Archive for Thursday, February 14, 1991


February 14, 1991


"Waiting for Godot" remains a pillar of the non-naturalistic theater. In many ways it's theater stripped down to its essentials.

Two tramps sit by a road: Their dramatic action is to wait. And wait. For Godot.

So those who would try to deconstruct or reconstitute the Samuel Beckett play must work carefully: It's difficult to experiment on what's essentially an experimental play. If you add too much, Beckett can get buried.

And in many places Beckett does get buried in Robert Findlay's new production, running through Sunday at the Inge Theatre at Kansas University. For all its grand physicality and innovation, the production loses track of the play.

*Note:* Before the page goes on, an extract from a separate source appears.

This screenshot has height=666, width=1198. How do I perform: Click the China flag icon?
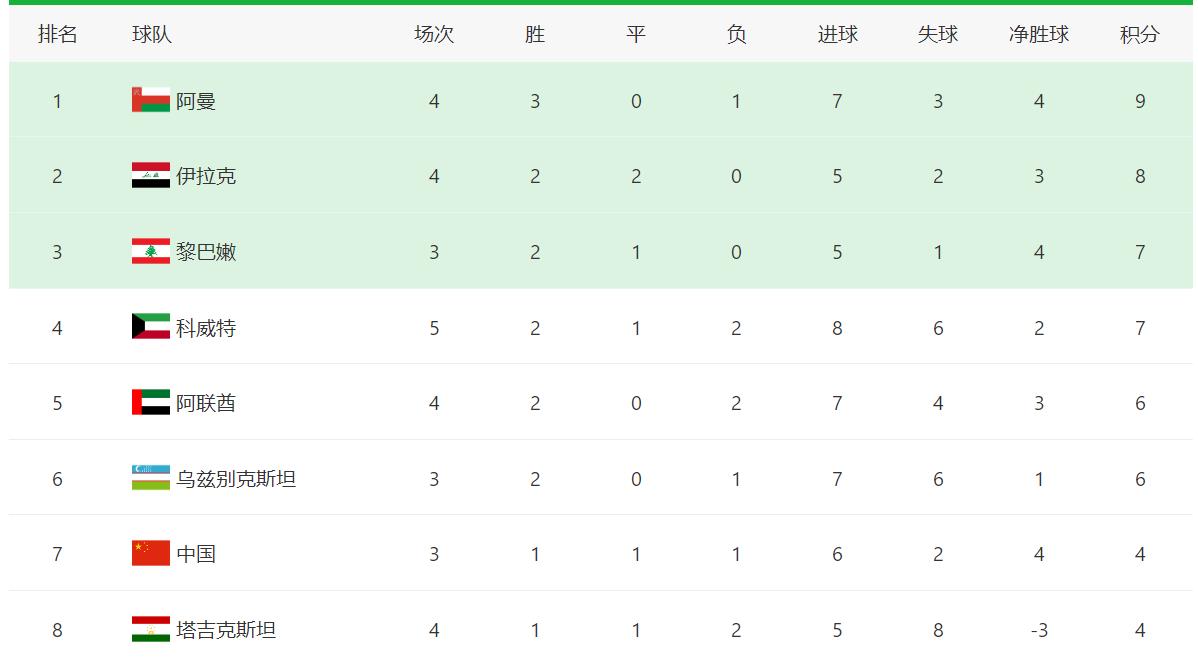pos(150,554)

FINDLAY'S core idea to cast one of the tramps as a woman works quite well. Originally, both tramps, Vladimir and Estragon, were played by men.

But here Findlay chooses to cast Vladimir, the tramp with the better memory and more pretentious speeches, as a woman. Early on, you get the feeling that Didi and Gogo, as Vladimir and Estragon call each other, are wife and husband. It's an untraditional approach, but it forces the audience to look again at the script and find new subtleties.

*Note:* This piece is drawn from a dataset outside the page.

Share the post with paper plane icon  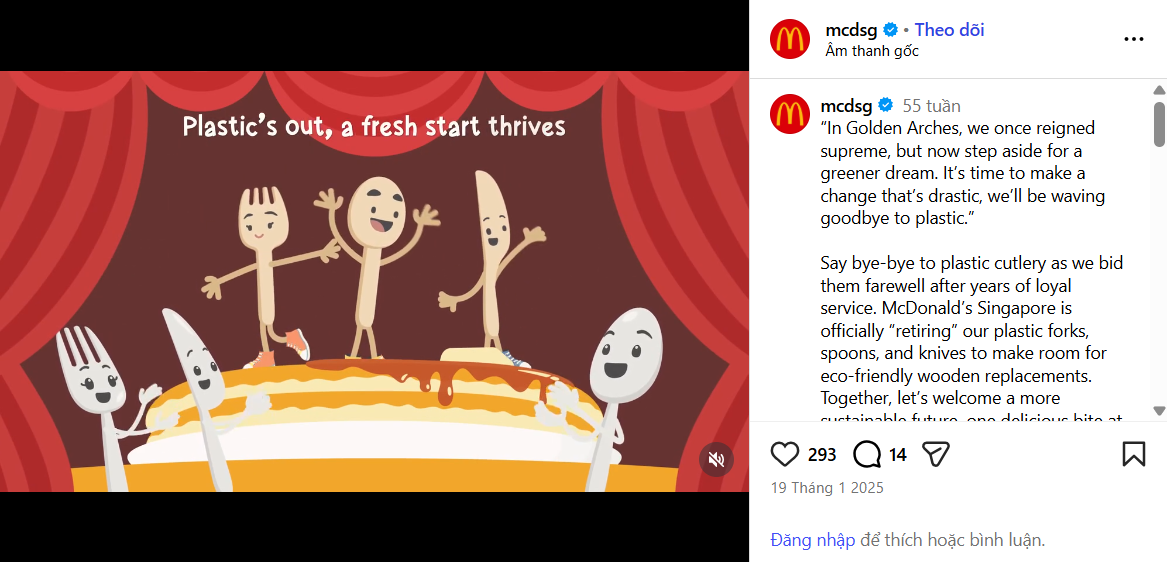(x=936, y=453)
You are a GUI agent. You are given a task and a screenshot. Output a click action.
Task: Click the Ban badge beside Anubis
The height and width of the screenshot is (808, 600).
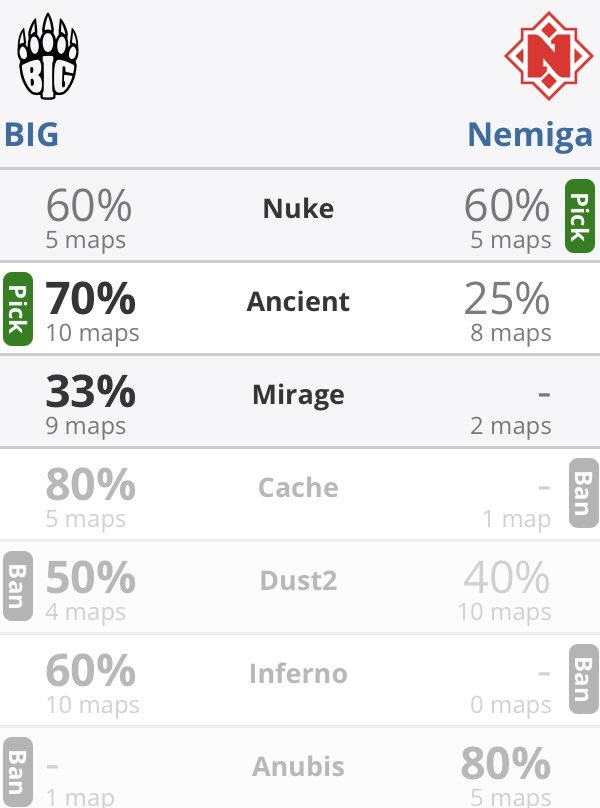tap(18, 772)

In the script, the tramps pass the time by arguing about a lot of things, including what happened yesterday and whether to hang themselves.

They're interrupted by Pozzo, a noble, sadistic landowner, and Lucky, his servant. Lucky, usually played by a completely passive, robotic man, here is played by a struggling woman dressed as a bride.

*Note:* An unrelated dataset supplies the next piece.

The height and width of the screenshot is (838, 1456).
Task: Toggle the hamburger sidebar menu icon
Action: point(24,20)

At the end of the first act, a boy comes and tells Didi and Gogo that Mr. Godot won't be coming that day, but would the next. The action, with variations in the dialogue and the set, is basically repeated in the second act.

IN THE Inge production, six women play Didi. This device, at least in theory, heightens the idea of inconsistency that pervades the script. The characters lose track of time and have only hints of memory, except for Didi. But it also takes away the chance for one actress to give a sustained, contained performance opposite the single Gogo.

The actors speak many of their lines to the audience. The motif grows more and more coy as the evening wears on, and it's pointless. Didi and Gogo are supposed to be isolated and alone; if they had an audience, why are they so desperate for things to do while they wait?

Delores Ringer's set is spare and functional and some of the cast's efforts do pay off. Abramson is intermittently affecting as the hapless Gogo, and his physical skills are exemplary. Tall, blond Bjorn Skaptason, using a fine voice and a controlled presence, plays Pozzo as if he were a refugee from the film "Metropolitan."

JENNIFER L.B. Johnson transforms Lucky from a robot to a struggling slave; her rendition of the character's first-act speech, usually read in a monotone, gives new depth to Beckett's lines. And all six Didis show a gift for the physical demands of the script; Jiffy Iuen, who plays Didi at the beginning of Act II, is a standout.

But all these young actors are allowed to smile and laugh when it would make sense to cry, or to leap and mug when a well-timed quip would do.

The production isn't rabidly anti-Beckett, but it would be a lot more fun to deconstruct a naturalistic play using these techniques. "Godot" is too fine a play with too great an emotional impact to dilute.

"Waiting for Godot" plays at 8 p.m. tonight through Sunday with a 2:30 p.m. matinee Saturday at the Inge Theatre in Murphy Hall.